Your task is to find every line of the data that holds the string "will" and copy it.

__Provided data__:
————————
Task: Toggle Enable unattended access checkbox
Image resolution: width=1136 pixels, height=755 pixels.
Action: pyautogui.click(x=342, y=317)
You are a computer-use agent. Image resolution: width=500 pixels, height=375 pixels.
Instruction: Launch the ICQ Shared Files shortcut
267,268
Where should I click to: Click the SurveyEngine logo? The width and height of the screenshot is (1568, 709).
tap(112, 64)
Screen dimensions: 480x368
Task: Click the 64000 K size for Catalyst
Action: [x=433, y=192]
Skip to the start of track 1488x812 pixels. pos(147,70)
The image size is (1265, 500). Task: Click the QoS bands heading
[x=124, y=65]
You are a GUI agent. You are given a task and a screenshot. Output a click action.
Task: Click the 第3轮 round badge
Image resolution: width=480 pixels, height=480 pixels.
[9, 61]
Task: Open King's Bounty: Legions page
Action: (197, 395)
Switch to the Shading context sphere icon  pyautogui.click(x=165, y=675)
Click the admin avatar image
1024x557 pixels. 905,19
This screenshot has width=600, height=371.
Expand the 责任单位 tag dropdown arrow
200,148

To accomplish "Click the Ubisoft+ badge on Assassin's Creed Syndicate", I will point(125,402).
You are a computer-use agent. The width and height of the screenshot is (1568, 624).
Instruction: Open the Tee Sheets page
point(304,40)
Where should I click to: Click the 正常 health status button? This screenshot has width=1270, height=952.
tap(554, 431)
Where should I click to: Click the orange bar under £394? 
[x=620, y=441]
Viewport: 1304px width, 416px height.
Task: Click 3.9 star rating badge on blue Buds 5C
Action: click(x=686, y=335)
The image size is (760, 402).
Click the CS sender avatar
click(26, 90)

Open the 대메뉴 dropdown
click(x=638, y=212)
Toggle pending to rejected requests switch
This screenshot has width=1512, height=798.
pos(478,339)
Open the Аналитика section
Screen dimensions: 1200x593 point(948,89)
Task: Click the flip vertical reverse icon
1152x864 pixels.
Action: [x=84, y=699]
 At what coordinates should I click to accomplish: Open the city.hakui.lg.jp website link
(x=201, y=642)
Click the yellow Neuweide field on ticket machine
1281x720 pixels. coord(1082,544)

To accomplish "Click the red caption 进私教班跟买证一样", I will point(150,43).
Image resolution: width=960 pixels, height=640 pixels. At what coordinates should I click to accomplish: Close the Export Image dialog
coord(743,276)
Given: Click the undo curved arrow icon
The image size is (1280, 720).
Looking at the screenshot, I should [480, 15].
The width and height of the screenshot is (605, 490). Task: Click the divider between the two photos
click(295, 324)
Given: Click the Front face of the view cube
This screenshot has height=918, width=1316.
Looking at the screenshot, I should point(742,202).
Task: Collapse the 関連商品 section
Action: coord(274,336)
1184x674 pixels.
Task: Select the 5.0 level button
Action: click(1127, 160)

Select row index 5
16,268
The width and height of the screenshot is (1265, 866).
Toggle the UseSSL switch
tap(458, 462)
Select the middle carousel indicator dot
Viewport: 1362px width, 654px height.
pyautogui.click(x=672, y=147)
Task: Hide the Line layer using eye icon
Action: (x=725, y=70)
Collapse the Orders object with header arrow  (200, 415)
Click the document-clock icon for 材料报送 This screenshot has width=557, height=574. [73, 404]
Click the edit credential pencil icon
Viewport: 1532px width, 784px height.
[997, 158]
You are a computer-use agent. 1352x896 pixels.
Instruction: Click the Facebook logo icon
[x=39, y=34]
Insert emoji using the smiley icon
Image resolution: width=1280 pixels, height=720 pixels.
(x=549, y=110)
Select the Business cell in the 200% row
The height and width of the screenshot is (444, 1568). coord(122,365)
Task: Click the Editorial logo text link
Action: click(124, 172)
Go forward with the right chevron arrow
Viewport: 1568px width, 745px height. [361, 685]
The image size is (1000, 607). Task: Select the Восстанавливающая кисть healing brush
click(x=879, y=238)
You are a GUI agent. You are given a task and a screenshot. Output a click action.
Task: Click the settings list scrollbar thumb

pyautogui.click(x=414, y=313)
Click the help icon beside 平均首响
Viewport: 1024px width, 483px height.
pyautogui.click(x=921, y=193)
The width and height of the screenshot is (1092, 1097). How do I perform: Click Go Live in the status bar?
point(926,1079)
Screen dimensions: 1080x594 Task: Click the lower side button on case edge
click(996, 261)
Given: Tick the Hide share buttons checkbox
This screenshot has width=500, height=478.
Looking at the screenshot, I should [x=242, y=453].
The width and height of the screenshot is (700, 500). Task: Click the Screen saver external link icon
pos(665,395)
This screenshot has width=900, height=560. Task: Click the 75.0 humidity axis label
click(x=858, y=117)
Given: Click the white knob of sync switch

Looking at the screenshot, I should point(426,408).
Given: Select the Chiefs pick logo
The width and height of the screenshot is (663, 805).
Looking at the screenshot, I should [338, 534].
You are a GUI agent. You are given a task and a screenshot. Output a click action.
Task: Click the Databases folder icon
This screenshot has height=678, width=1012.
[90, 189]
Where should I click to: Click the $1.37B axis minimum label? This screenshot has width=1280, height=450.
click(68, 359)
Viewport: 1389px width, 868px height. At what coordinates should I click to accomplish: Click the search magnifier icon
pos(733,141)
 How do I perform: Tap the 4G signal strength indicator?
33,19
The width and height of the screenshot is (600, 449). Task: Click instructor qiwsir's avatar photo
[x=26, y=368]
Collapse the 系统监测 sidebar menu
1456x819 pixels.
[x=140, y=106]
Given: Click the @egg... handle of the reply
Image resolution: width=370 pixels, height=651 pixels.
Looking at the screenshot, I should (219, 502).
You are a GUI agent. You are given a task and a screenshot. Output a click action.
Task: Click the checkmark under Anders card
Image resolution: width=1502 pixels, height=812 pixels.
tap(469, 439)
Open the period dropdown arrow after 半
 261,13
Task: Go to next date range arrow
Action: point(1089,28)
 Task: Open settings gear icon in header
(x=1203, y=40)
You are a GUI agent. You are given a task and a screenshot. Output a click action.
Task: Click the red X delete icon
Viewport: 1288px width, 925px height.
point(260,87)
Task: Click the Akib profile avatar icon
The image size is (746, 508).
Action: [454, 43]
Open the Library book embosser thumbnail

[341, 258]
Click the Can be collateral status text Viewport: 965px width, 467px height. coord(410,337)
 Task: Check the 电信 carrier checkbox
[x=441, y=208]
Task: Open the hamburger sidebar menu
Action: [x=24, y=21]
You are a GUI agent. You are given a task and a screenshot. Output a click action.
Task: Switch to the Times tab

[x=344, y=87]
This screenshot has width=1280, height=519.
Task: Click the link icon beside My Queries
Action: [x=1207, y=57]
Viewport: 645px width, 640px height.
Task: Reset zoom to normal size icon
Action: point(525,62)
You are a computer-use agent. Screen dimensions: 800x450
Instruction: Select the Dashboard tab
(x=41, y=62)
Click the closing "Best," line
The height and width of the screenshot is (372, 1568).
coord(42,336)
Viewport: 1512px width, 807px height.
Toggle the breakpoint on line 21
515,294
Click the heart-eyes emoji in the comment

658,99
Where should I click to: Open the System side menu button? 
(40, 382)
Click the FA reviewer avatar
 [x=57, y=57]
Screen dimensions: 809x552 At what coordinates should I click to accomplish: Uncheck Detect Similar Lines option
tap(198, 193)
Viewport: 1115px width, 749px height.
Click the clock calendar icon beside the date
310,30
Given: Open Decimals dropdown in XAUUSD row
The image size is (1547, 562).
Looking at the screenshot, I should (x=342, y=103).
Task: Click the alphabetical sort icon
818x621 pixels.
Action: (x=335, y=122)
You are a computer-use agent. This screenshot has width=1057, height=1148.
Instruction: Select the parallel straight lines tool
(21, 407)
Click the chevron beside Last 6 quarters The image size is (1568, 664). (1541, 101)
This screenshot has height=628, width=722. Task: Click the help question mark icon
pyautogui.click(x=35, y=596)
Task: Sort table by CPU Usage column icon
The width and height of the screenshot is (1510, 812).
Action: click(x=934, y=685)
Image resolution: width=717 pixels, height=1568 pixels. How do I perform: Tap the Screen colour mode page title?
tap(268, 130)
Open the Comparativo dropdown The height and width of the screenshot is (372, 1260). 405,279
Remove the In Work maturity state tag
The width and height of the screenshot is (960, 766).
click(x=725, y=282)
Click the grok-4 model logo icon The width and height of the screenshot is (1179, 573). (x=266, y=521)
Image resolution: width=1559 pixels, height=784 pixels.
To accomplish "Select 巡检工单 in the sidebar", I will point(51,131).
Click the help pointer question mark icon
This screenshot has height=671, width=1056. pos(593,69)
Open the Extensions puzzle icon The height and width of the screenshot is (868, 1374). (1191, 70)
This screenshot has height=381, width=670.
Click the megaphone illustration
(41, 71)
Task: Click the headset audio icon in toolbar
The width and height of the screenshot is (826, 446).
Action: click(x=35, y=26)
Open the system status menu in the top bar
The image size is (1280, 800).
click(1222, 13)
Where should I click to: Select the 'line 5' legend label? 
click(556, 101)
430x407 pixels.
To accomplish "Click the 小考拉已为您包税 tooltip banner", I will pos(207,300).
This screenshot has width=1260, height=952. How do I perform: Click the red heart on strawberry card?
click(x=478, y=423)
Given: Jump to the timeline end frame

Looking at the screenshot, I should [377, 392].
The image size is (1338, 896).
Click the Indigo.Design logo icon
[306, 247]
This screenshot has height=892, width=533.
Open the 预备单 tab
————————
__Task response__:
To accomplish "Click the Ubisoft+ badge on Assassin's Creed Syndicate", I will point(125,402).
To accomplish "Click the red caption 进私教班跟买证一样", I will point(150,43).
To accomplish "Select 巡检工单 in the sidebar", I will point(51,131).
To accomplish "Click the 小考拉已为您包税 tooltip banner", I will pos(207,300).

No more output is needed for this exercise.